Kurt Cobain and a message to my ‘teen spirit’.

“Nowadays, no matter how ardently I may desire

a spiral-spell into semi-oblivion, 

it’s tricksy when all you have is a packet of some shaman’s stale tea 

and an old Tramadol pill from 2008.”

When you lie awake worrying that the person you’re sleeping next to is rolling over in the middle of the night to get the bottle opener on the bedside table, so that he can hit you over the head with it, and then bury you under the tiles of the communal toilet with the horror film flickering lightbulb – you’re probably sleeping with the wrong person.

This is something I would have told my teen spirit. That and avoid men with pretentious literary tattoos they refuse to explain (you’re not erudite if you can’t explain it) and those who don’t read (unless they genuinely can’t…of course).

Then again, the joy is in the unfolding of one’s mistakes. The looking back. The chuckle. The gentle weep.

And it could be worse. I could’ve been hit over the head with a bottle opener and not be here, on this day, to celebrate the anniversary of the release of Nirvana’s ‘Smells like Teen Spirit’ by listening to it on repeat, whilst jumping on a bed with the vigour of my younger years.

(The bed will preferably be my own, not one belonging to someone I suspect might off me in the night).

“With the lights out, it’s less dangerous

Here we are now, entertain us

I feel stupid and contagious

Here we are now, entertain us.”

– Nirvana, ‘Smells like Teen Spirit’

The eponymous ‘teen spirit’ of course supposedly refers to a particular brand of deodorant an ex-lover of Cobain’s had used (Tobi Vail, the drummer of Bikini Kill), and which Kathleen Hanna (also of Bikini Kill) had sharpied over his bedroom wall after a drunken day out. The day also saw the pair of them picket a right-wing pregnancy centre on which Kurt sprayed ‘GOD IS GAY’ in six-feet letters. Of course he did, that’s why we love him.

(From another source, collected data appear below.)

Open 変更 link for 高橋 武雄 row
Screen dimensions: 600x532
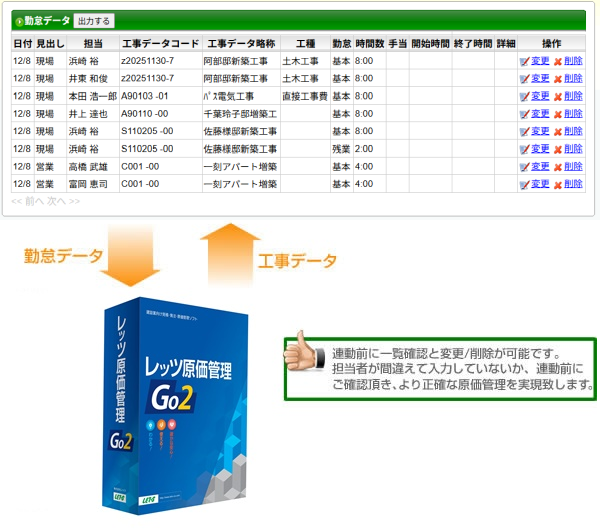pos(540,167)
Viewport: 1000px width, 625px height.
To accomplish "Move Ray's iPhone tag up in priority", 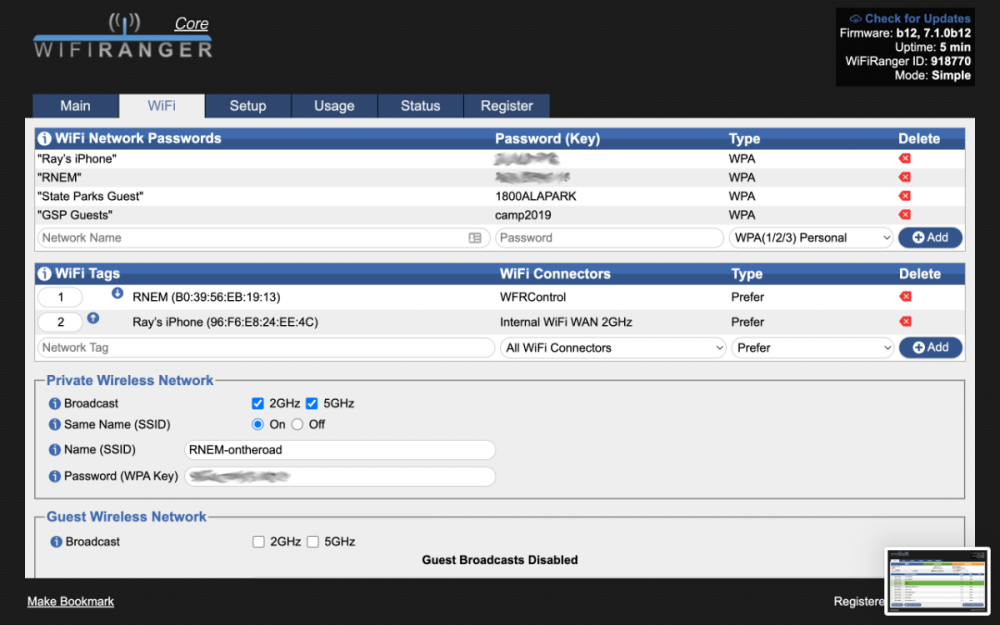I will click(x=93, y=316).
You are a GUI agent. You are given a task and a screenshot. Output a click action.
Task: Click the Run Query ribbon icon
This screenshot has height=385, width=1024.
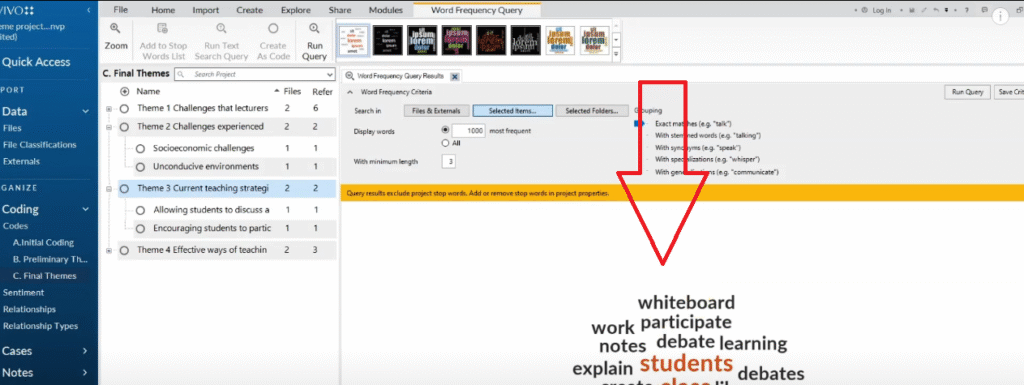314,28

What was Hanna implying? That Cobain was marked by the scent of a former lover?

Aren’t we all.

Lesson one for an infectious, immortal song?

Lost lovers be like a sharpie to your chest – 

it’s bloomin’ difficult to wash away their scent – 

wear it, drown in it, profit from it.

I’m romanticising the Hanna anecdote, sure. The song doesn’t scream ‘you stuck a stake in my heart and now I’m defecating armies of aggressive, tiny little love hearts everywhere I walk. Come back Little Sheba. Come back’ vibe to it. Cobain had, perhaps unwittingly and undesired, in his lyrics and in the band’s insouciance with the media, given a voice to a new class of young people overcome by apathy in the wake of Reaganism, free markets and ‘greed is good’ faux moralising. Generation X the newspapers called them. They must always have a name.

In a ’94 Rolling Stone interview, however, the self-proclaimed anti-media whore and reluctant spokesperson for a generation confessed:

“I was trying to write the ultimate pop song. Basically, I was trying to rip off The Pixies.”

Lesson two? Aim high and grand, 

but don’t worry about committing minor theft in the process. 

If it worked for Shakespeare and Cobain, 

it can work for us all.

And Hey! (anyone…), you might inspire ageless anarchy in the process, a sense of rebellion as relevant as ever.

Youthful, politicised listlessness aside (say that ten times fast), the Rubik’s cubed lyrics convey something of the emptiness that brewed throughout Cobain’s teenage years. A feeling he’d never shake and one that would shape the nihilism of his keenest, most volatile moment of songwriting. In 1993, he told the writer Jon Savage,

“I was so withdrawn, so antisocial that I was almost insane. I always felt they [my classmates] would vote me most likely to kill everyone at a high school dance…I fantasised about it, but I would always opted to killing myself first.”

The song might have been sparked by a reference to something used to cover up sweat and shame, may convey the boiling belt of years of fomenting loneliness and have been written as a jump at immortality, but handed over to its listeners? It’s performative in the way all great works of art are: it becomes whatever the listener desires and so much more.

Its power is in placing us all centre stage. The lacerating vocals, the bruised grunge guitars and the roar of the drums speak of sex, drugs, self-loathing, self-aggrandising, the onslaught of unwanted thoughts, ennui – everything:

Except maybe:

“A mulatto, an Albino

A mosquito, my libido”

Kurt tried to give an explanation in several interviews in the nineties but, in pure Cobain fashion, he changed and also exaggerated the story each time.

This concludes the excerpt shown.